From time to time, I will post either a short story or a chapter from one of my books for you to read.
Here is an excerpt from Tabula Rasa, one of the stories in my newest anthology, Splinters of Glass.
“Tabula Rasa.” The meaningless words floated in and out of her drifting mind. What language was that? None that she was familiar with, she was certain. The question stuck in her head, bringing her back to full consciousness.
Who had spoken? Was someone else present?
She waited for several minutes before she opened her eyes, gathering as much information as she could with her other senses. Her ears detected no nearby voices, no sounds of breathing, only the faint sound of footsteps in the distance. The air was cool and still against her face, smelling of chemicals and antiseptic. Her fingers rubbed lightly against starched cotton.
Cautiously, she opened her eyes.
Everything in the room was white. The ceiling, the walls, the sheet covering her body and the narrow bed on which she lay. There was a machine attached to the wall behind the bed and a tube ran from it to her right wrist. A hospital, perhaps? Had she been sick? She had absolutely no idea where she was, no recollection of events or place. Concentrating, she moved each limb carefully, waiting for a flash of pain or enforced immobility. She frowned. Everything appeared to be in working order. She started to sit up, then stopped as she realised she was naked. There was no closet in the room, no sign of her clothes or even a hospital gown.
“Tabula Rasa.” The words came again from the other side of the white door. “A blank slate. Everything has been completely wiped—like a newborn.”
“Is she dangerous?” The second voice was lower, clipped. American. She didn’t know how she knew that, but she did.
“I hardly think so,” answered the first voice, dismissively. “Not now, at any rate!” There was a short laugh.
The second voice spoke again, coolly. “I was just wondering why there’s an armed guard outside her door.”
“A precaution, merely. This one was an aberration—that’s why I’ve got her—but I can’t afford to risk jeopardising the program. I don’t want anyone else going in… or out.” The door handle turned. “Come on in. The drugs should be wearing off by now. I’ll run some tests and then we’ll be able to get started on the programming.”

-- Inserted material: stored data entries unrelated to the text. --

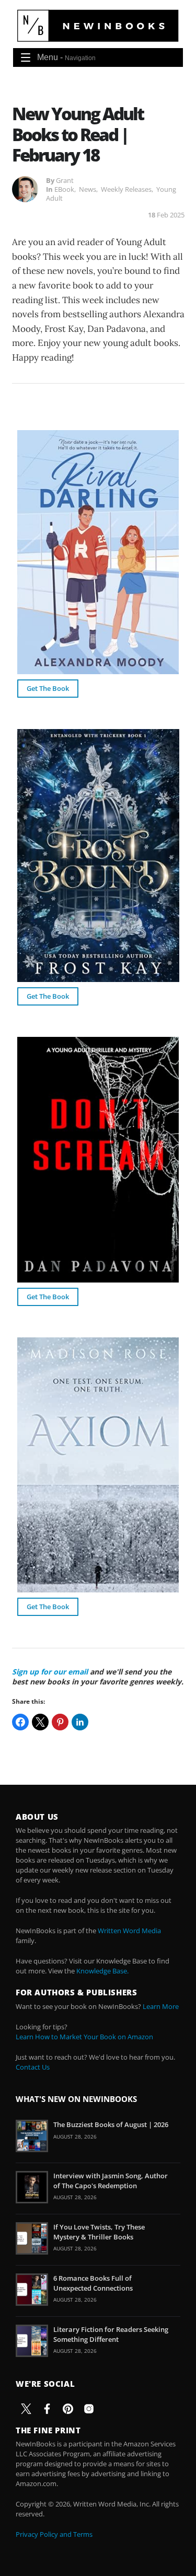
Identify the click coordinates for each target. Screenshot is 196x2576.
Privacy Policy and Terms (54, 2534)
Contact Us (33, 2067)
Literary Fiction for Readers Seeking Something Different (110, 2334)
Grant (65, 180)
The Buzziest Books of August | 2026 (110, 2124)
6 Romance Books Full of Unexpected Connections (93, 2282)
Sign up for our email (50, 1672)
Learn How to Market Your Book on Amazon (84, 2036)
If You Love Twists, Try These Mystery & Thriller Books (99, 2231)
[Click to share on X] (40, 1722)
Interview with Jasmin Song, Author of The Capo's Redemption (110, 2180)
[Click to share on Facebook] (20, 1722)
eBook (64, 189)
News (87, 189)
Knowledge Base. (102, 1971)
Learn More (161, 2006)
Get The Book (48, 688)
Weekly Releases (126, 189)
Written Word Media (129, 1930)
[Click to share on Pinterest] (60, 1722)
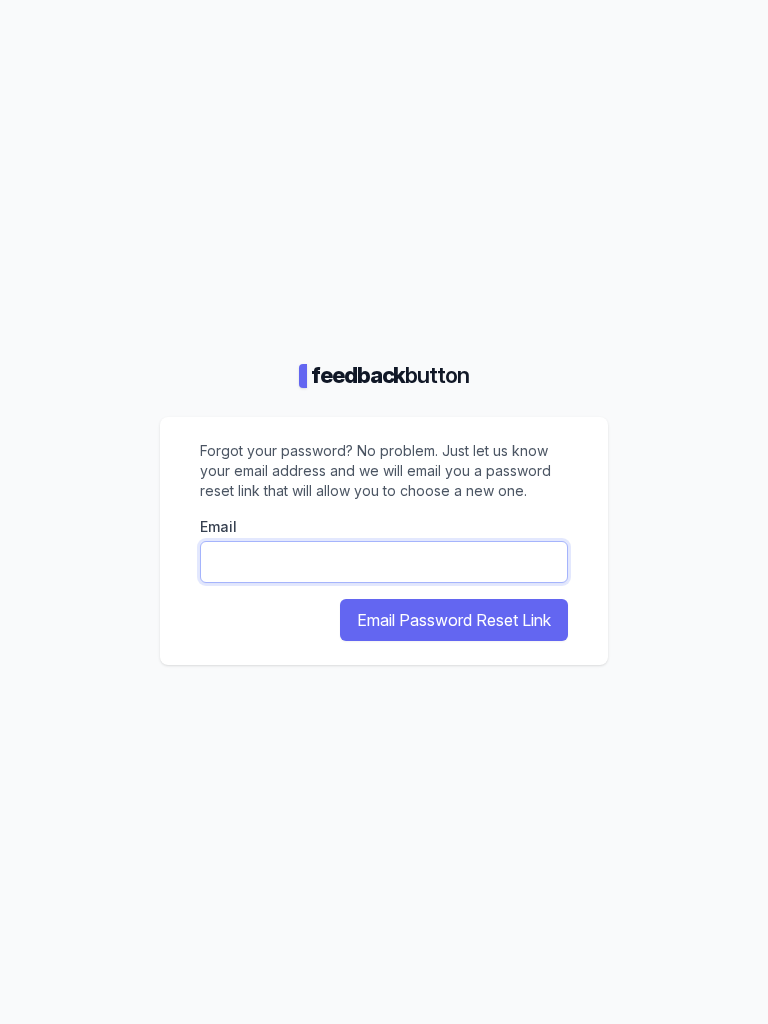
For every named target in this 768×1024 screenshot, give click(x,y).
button (390, 375)
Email (218, 526)
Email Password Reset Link (454, 620)
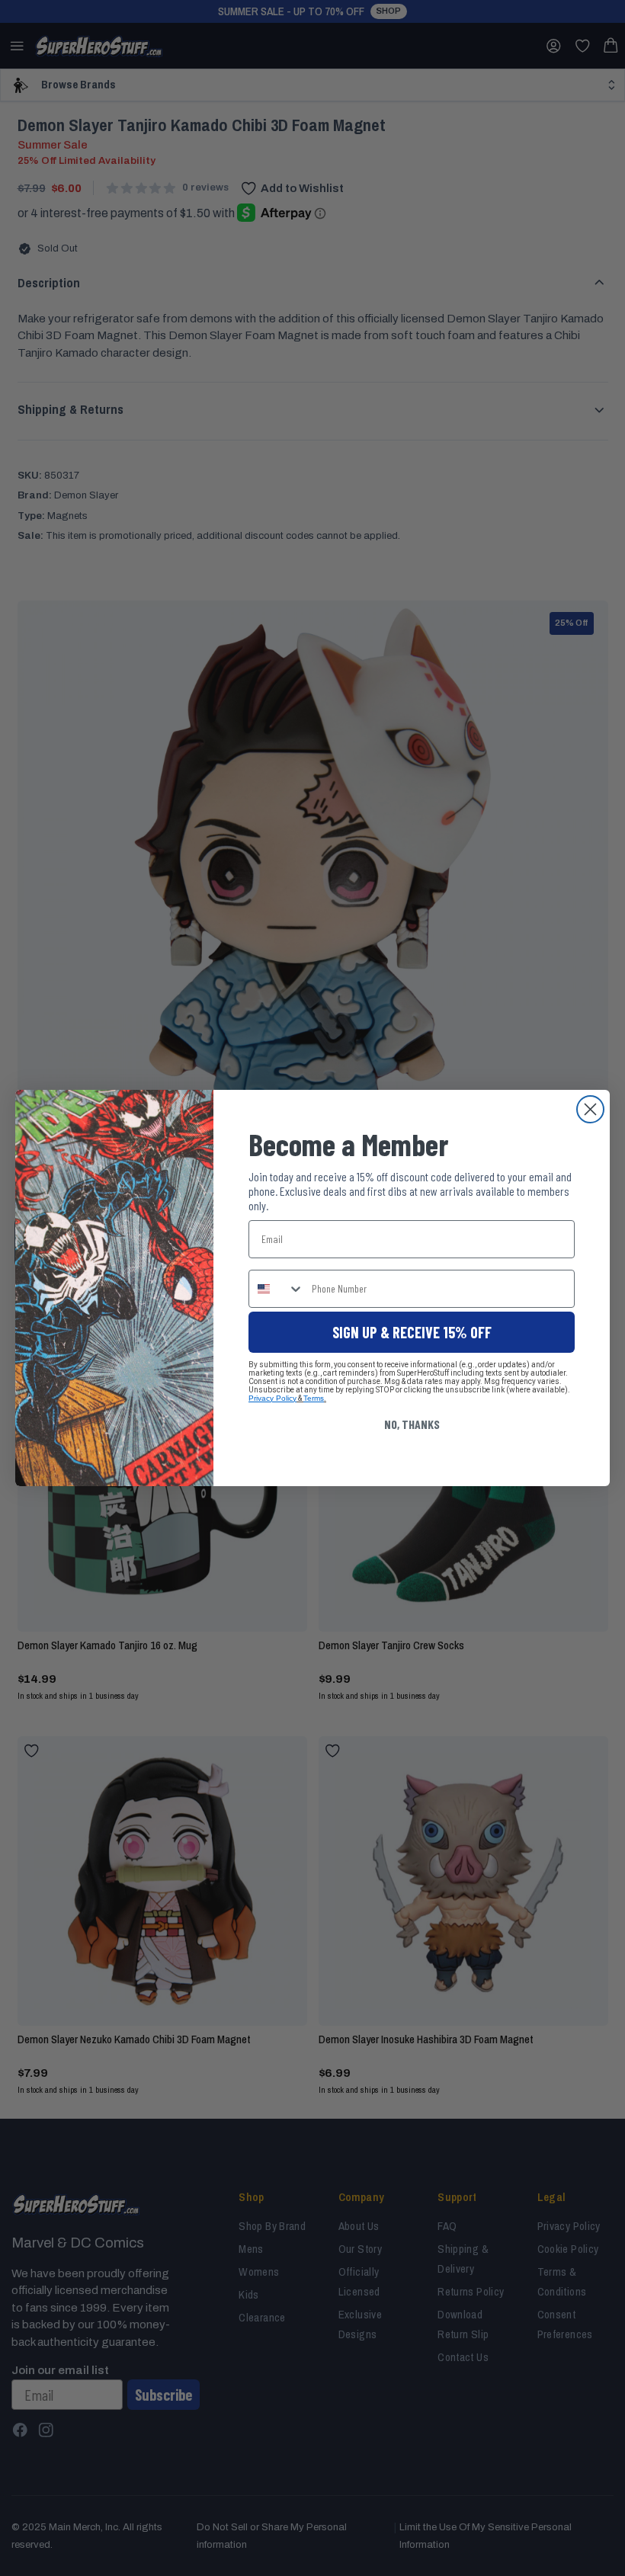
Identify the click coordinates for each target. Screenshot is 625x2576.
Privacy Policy (272, 1398)
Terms (313, 1398)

She lay down immediately. Without a second thought, she closed her eyes again and concentrated on keeping her breathing low and even.

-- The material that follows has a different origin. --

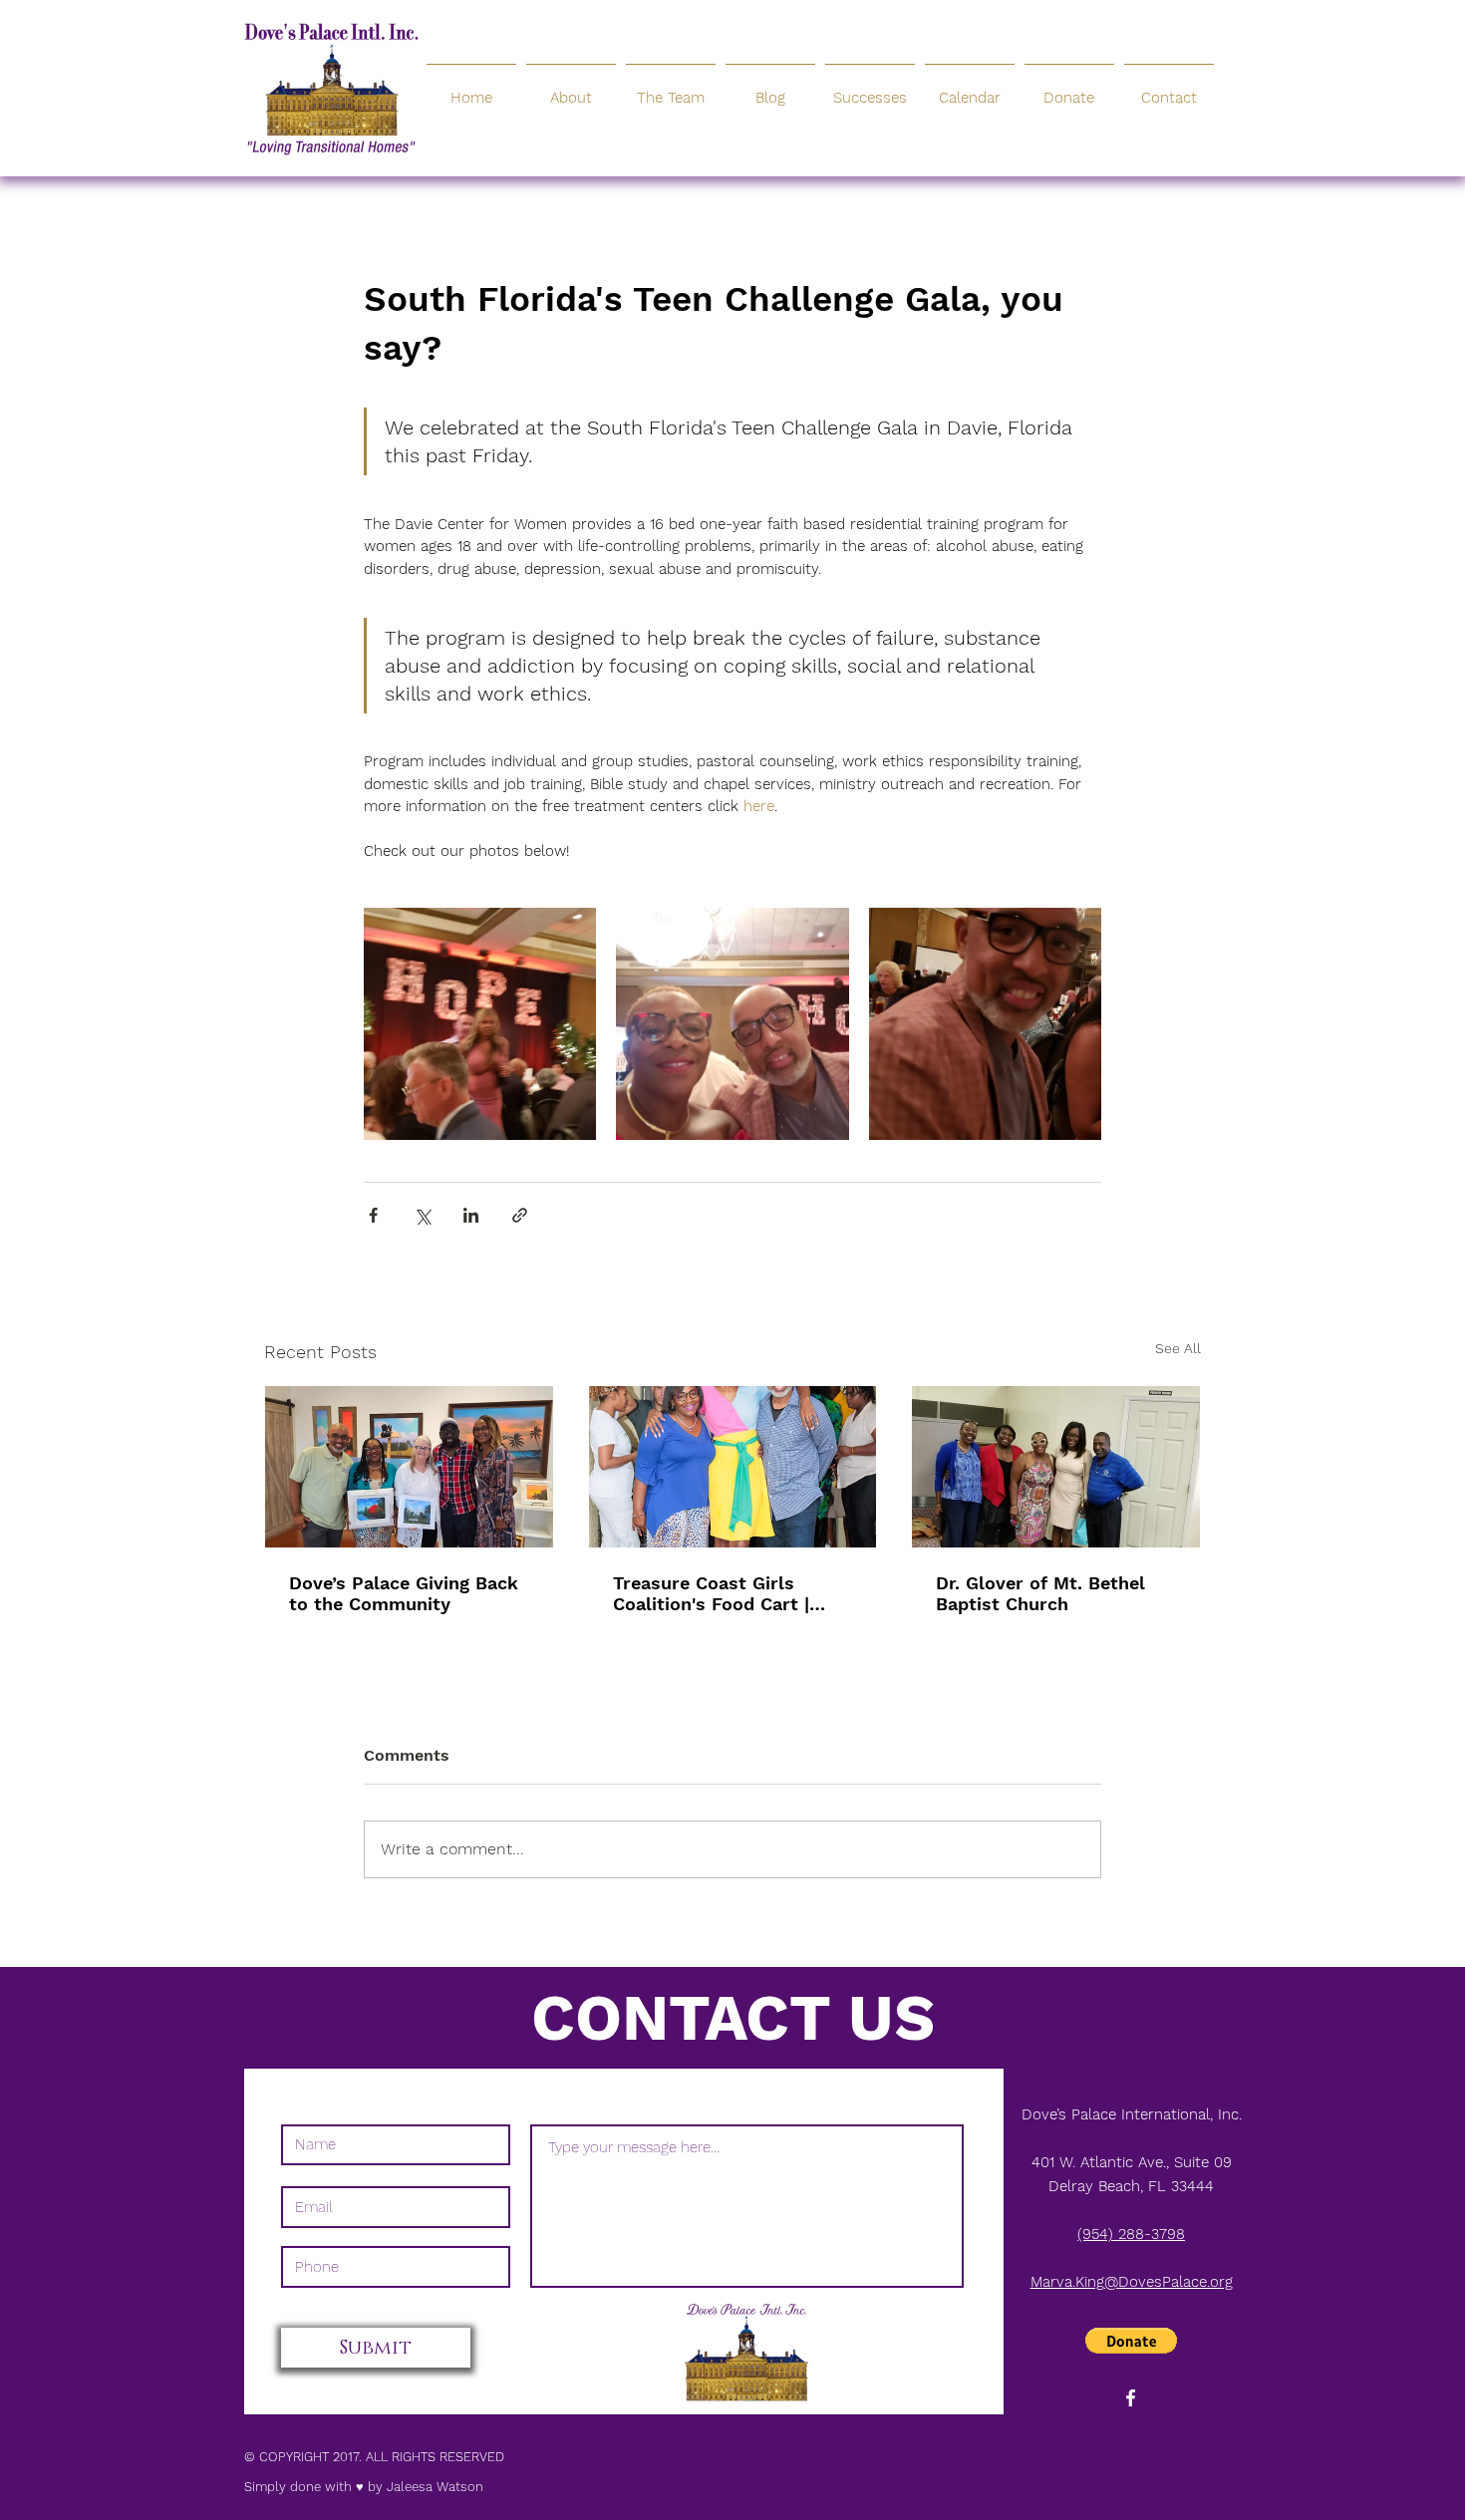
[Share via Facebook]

Someone bent over and took her wrist in his hand. “Hmm, I would have expected her to be coming around by now.” The voice sounded annoyed rather than concerned.
An impersonal finger pulled back her left eyelid. She looked up into a clean shaven face, penetrating blue eyes, receding hairline, white coat collar. The side of her right hand caught him in the throat before he could blink.
Twisting, she heaved the body to the floor and leapt for the second man, who was staring in disbelief.
“Guard!” He squeezed out a single word from a throat tight with shock even as she punched him hard over the heart. He fell straight to the floor.
Not bothering to follow his fall with her eyes, she ran toward the uniformed man entering the room, his hand reaching belatedly for the gun still in its holster. Idiot! No brains! The thought flashed through her mind before she chopped down on his right arm, then finished the move with an uppercut to the jaw.
Scarcely breathing hard, she wasted no time in stripping the uniform from the guard and dressing herself. The fit was not ideal but it was better than nothing. Automatically, she checked that the gun was in working order, fastened the holster around her waist and pulled the jacket down to cover it. She spent a couple of seconds searching the three men, pocketing their wallets and identity cards to examine in more detail later. She needed all the information she could get. Closing the door behind her, she strode off down the corridor, her eyes constantly on the alert.
Suddenly, a siren screamed into deafening action. Apparently someone had recovered enough to call for help.
She began to run and a bank of four elevators came into view, one still waiting on this level. Quickly, she entered the lift and pressed the ground floor button—nothing happened. There was a small device fixed to the wall near the buttons so evidently a security card was required. She took out all three. By the time she discovered that the doctor’s card was the only one which worked, she had changed her mind. She sent the lift direct up to the top floor.
She took the emergency steps up to the roof two at a time and came out onto a surface dotted with air conditioning units. Peering over the edge, she saw the roof of the neighbouring building was only about twenty feet away. Without a second thought, she leapt across the gap, fell into a roll and sprung to her feet. Breaking the lock on the service door was scarcely a minute’s work and she was inside, searching for the fire stairs before she had time to worry about what sort of building this was. Presumably, given the ease with which she had broken in from the roof, it wasn’t a bank! She could only hope their security measures were minimal.
She caught her breath for a moment at the bottom of seemingly endless flights of stairs, opened the fire door onto the ground floor and walked confidently forward to the revolving glass doors. An ordinary office building—her lucky day.
Outside in the street, she allowed herself a brief smile of satisfaction. She didn’t know who she was or where she was going but she knew one thing for certain, she was still dangerous.